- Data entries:
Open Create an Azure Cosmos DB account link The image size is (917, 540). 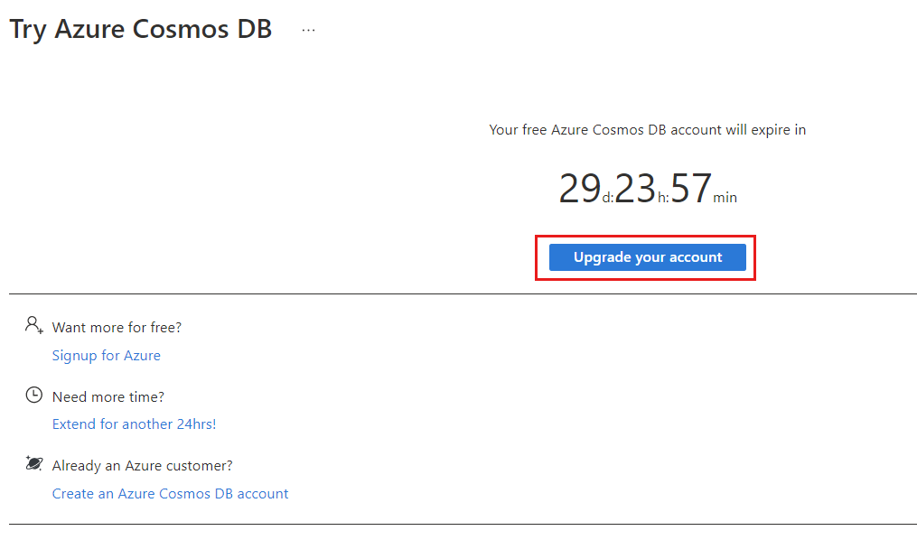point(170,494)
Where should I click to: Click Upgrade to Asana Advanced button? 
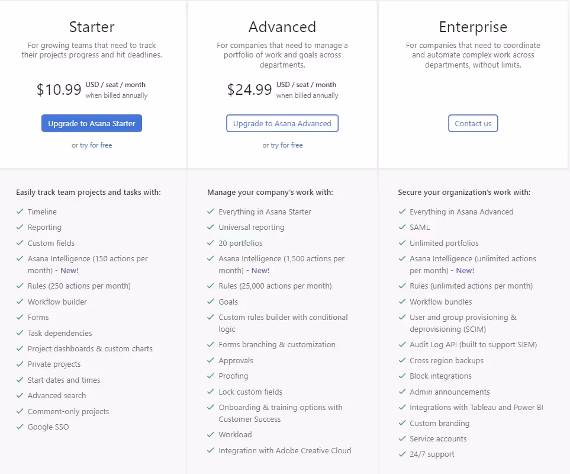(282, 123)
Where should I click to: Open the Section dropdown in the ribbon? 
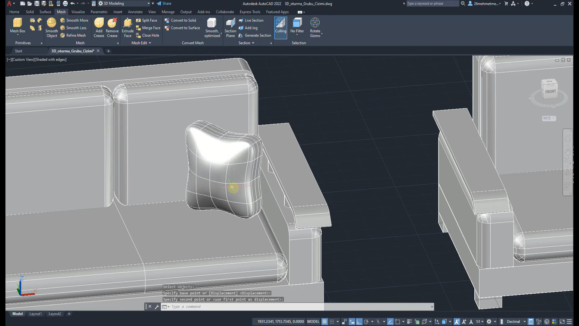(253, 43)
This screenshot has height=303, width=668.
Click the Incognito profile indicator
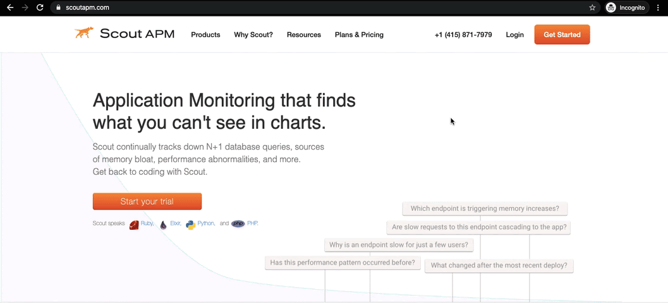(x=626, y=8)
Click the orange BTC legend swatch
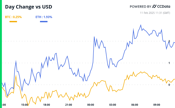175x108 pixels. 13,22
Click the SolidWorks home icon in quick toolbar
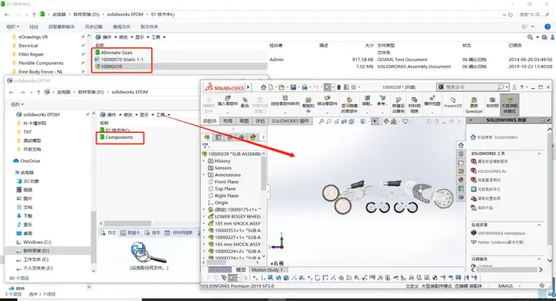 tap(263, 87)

* * *

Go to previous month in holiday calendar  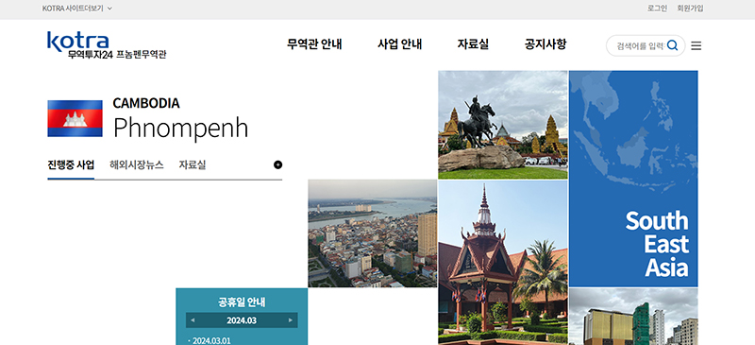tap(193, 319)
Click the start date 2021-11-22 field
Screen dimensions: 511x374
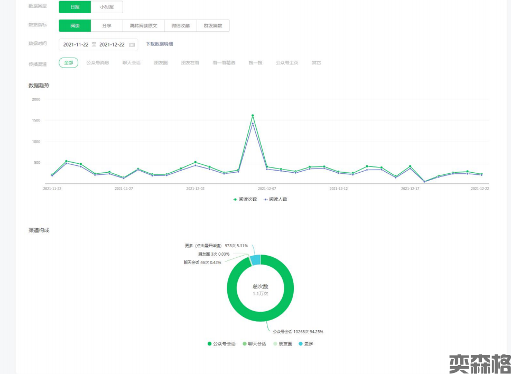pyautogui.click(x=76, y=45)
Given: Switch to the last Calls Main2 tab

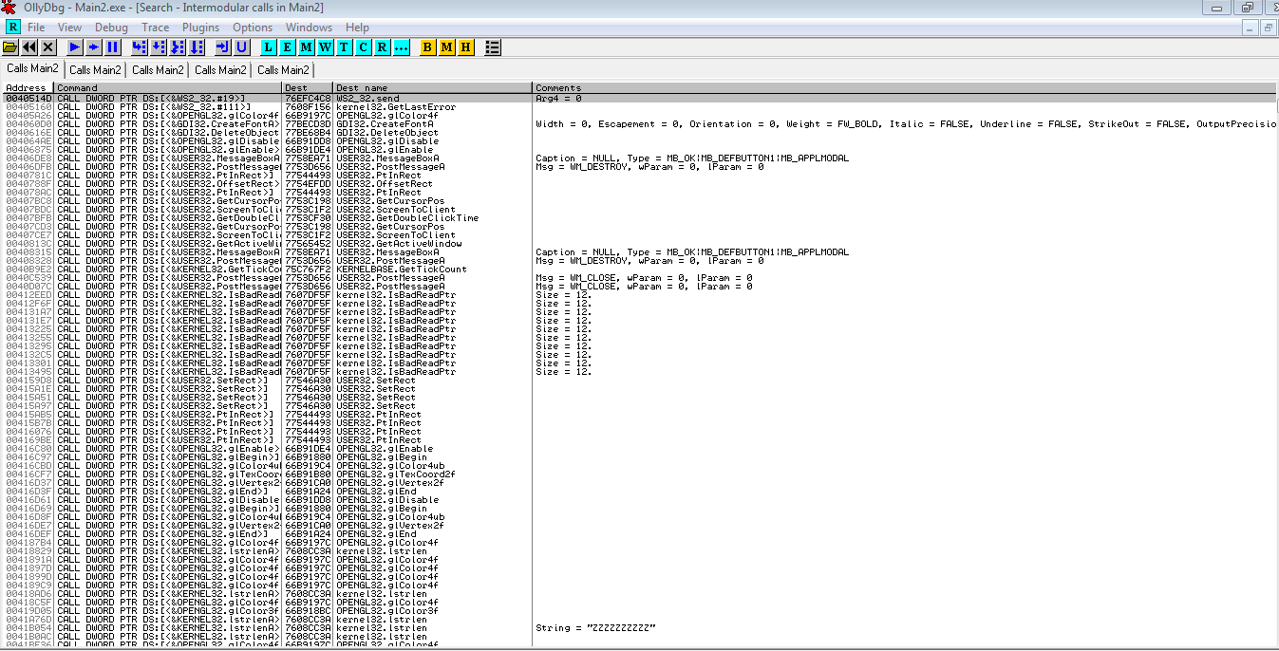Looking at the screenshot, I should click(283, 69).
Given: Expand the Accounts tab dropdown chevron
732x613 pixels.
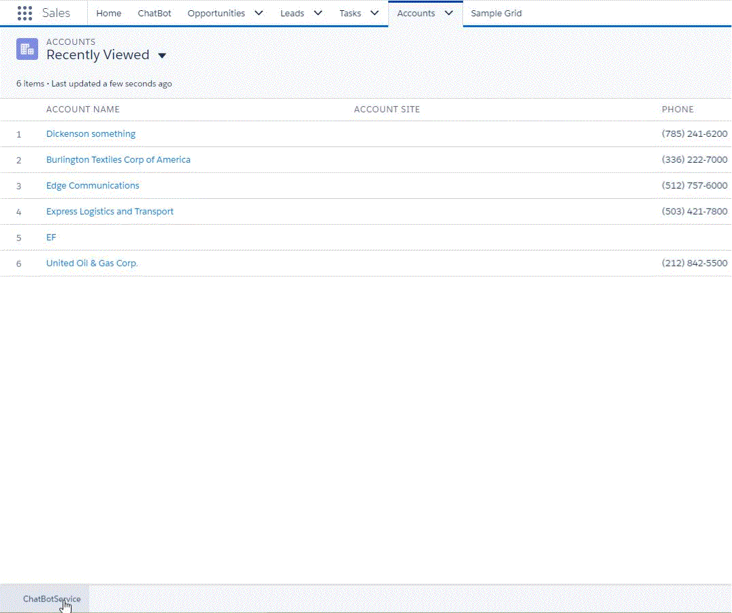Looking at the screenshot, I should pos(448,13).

---

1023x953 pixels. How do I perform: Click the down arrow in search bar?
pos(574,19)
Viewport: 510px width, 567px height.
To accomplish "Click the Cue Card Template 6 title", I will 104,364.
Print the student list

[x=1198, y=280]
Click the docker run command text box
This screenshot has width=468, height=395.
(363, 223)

- Short problem: Give as a numbered list the part of the lines above that opens with the line containing "Click the orange BTC legend swatch" and closes with the line containing "tap(263, 87)", with both of those lines included and blank lines left out. Leave the pictures out of the answer.

- Completed task:
1. Click the orange BTC legend swatch
2. 175x108 pixels. 13,22
3. Click the SolidWorks home icon in quick toolbar
4.  tap(263, 87)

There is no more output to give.